→ OBJECTIVE 1
In the music review, what was the first single by Frankie Goes to Hollywood?

Is that a Ronald Reagan look-alike grabbing his nether regions in apocalyptic agony? Why, yes, it is. Following the international success of their first single, Relax, Frankie Goes to Hollywood released the anti-war, half tongue-in-cheek, half a bit-too-close-to-home, funk-friendly dance anthem, Two Tribes.
Accompanied by an outrageous video, Two Tribes broke a whole bunch of UK chart records that, at the time, I was completely oblivious to. To be fair, in 1984 my daily routine consisted of dropping my Bespin Han Solo action figure from a covered bridge in a suicidal leap just in time for my electric train to speed by and run him over. Han survived, and was able to go on fighting the good fight (that was, until Joe & Cobra infiltrated my childhood just a few short years later).
Focusing on the hyper-exaggerated (he said jokingly) possibility of global nuclear war, Frankie & crew regurgitated a positive product from an extremely negative scenario. If you ask me, and you didn’t, Two Tribes withstood the test of time, and should serve as a welcome accompaniment to any record collection, regardless of which side of the fence your political beliefs may fall.
Okay, either I’m extremely daft, or my short-term memory is completely shot! I’ve had this (ahem) “Limited Edition 4 Track 12” Featuring Daddy-O Remix + Colour ‘Flood’ Poster” (phew) of the gonna-break-your-head-it’s-so-damned-catchy single, Istanbul (Not Constantinople) by a personal favorite, They Might Be Giants for more years than I’m willing to admit. Fact.

→ OBJECTIVE 2
Pick out every line of the rows that contains the string "Task". Case counts.

Extracted data entries:

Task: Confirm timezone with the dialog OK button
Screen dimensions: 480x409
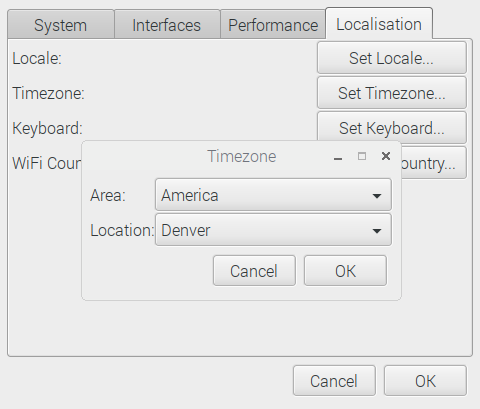Action: click(x=345, y=271)
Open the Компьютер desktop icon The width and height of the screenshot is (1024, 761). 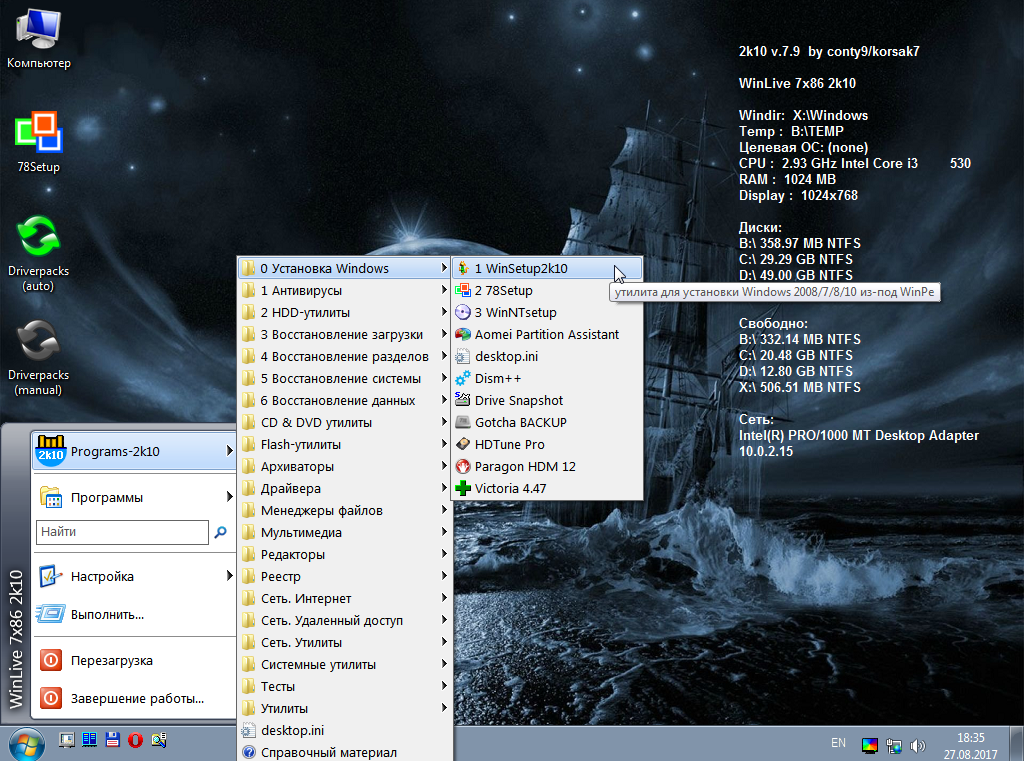pos(39,38)
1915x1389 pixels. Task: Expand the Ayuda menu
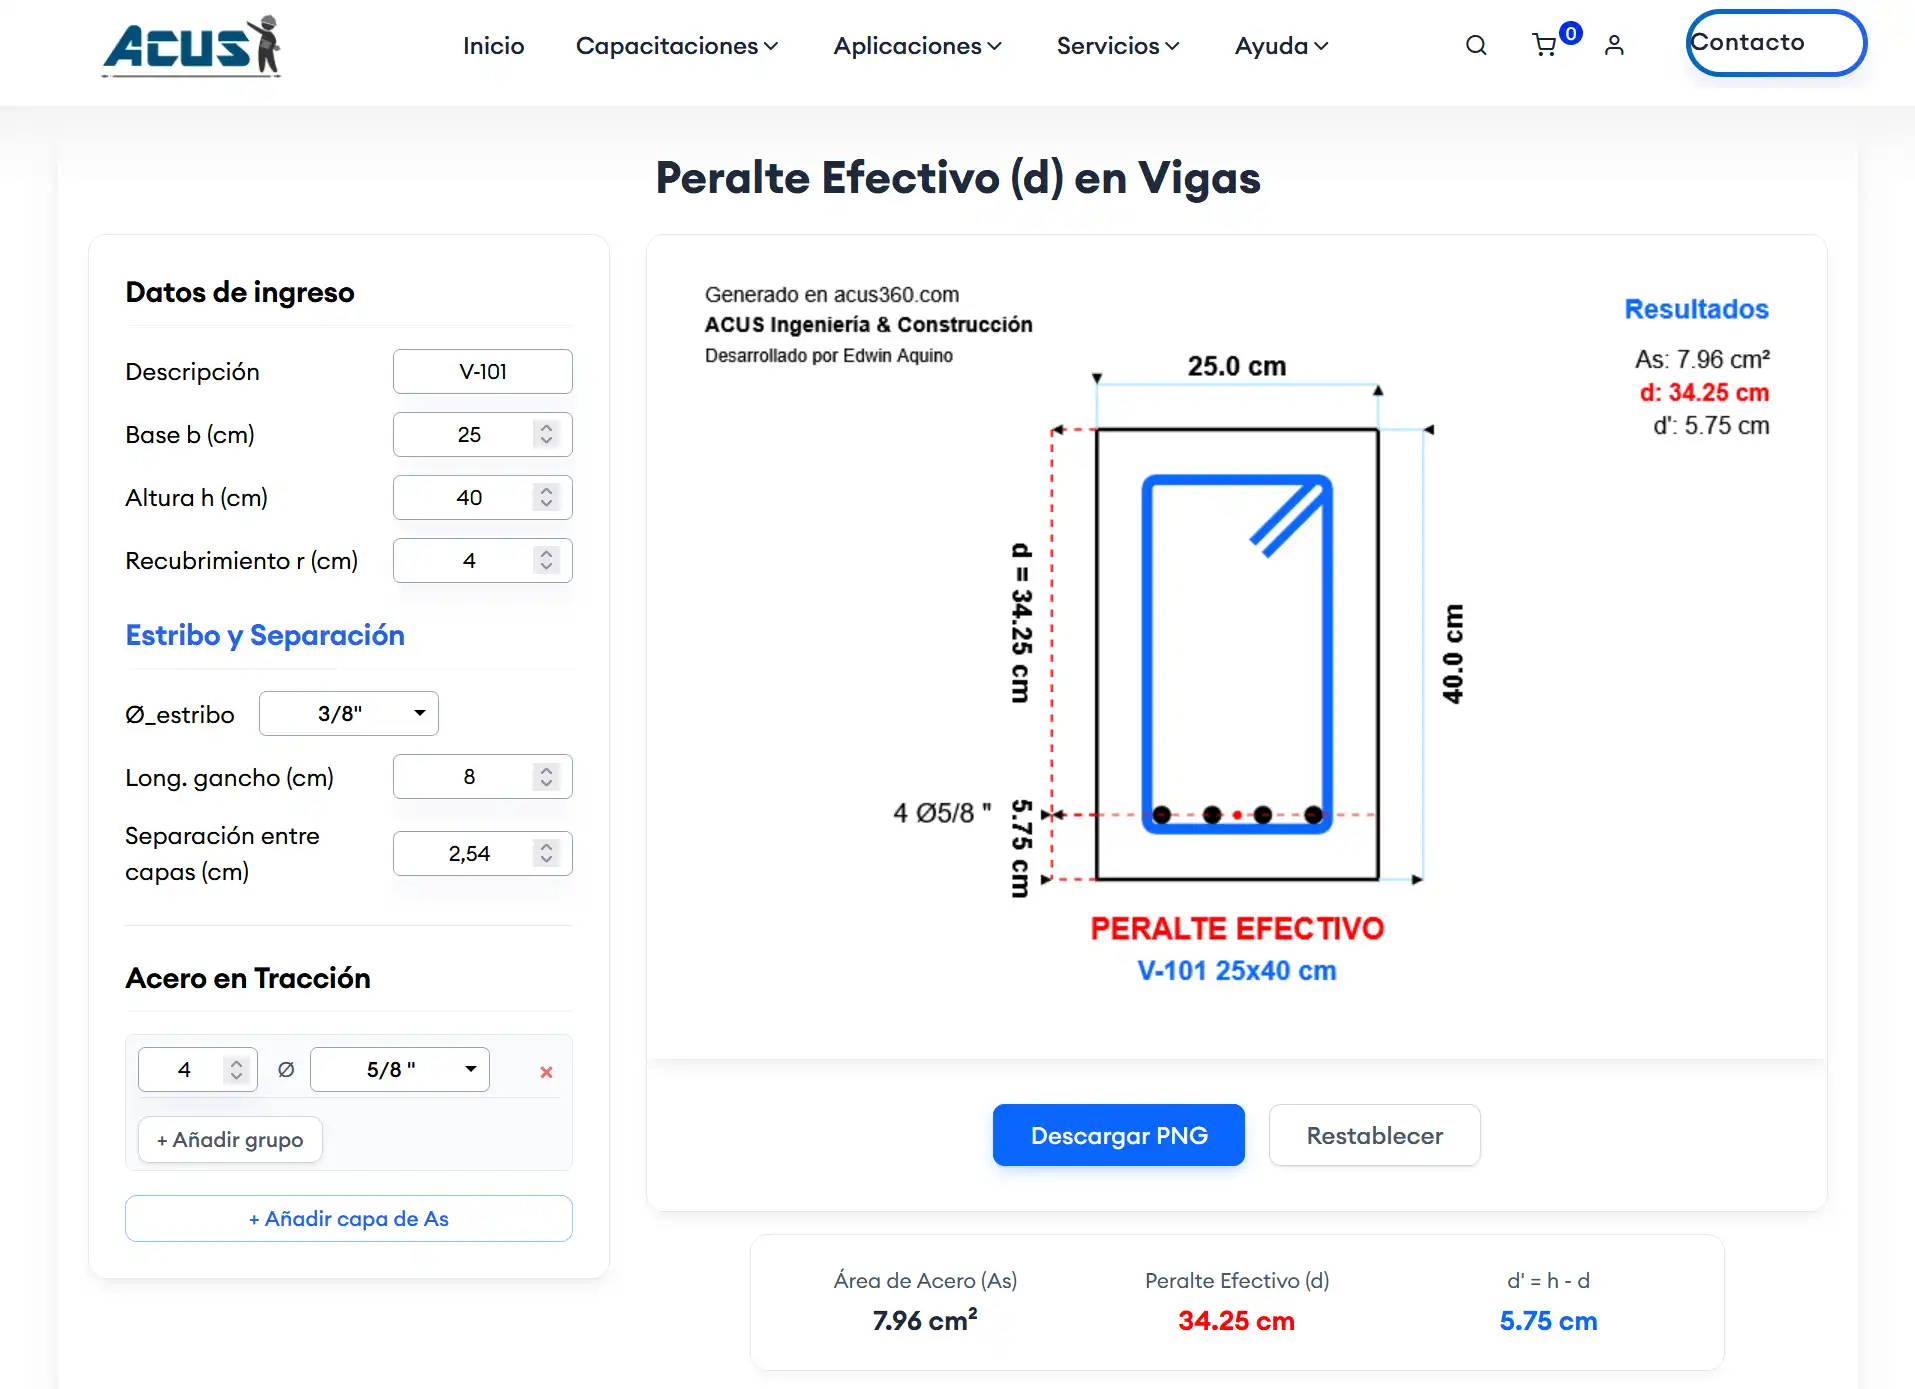[1281, 46]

→ COMPLETE RESPONSE 1
Relax

→ COMPLETE RESPONSE 2
Task: Confirm timezone with the dialog OK button
1915x1389 pixels. Task: Expand the Ayuda menu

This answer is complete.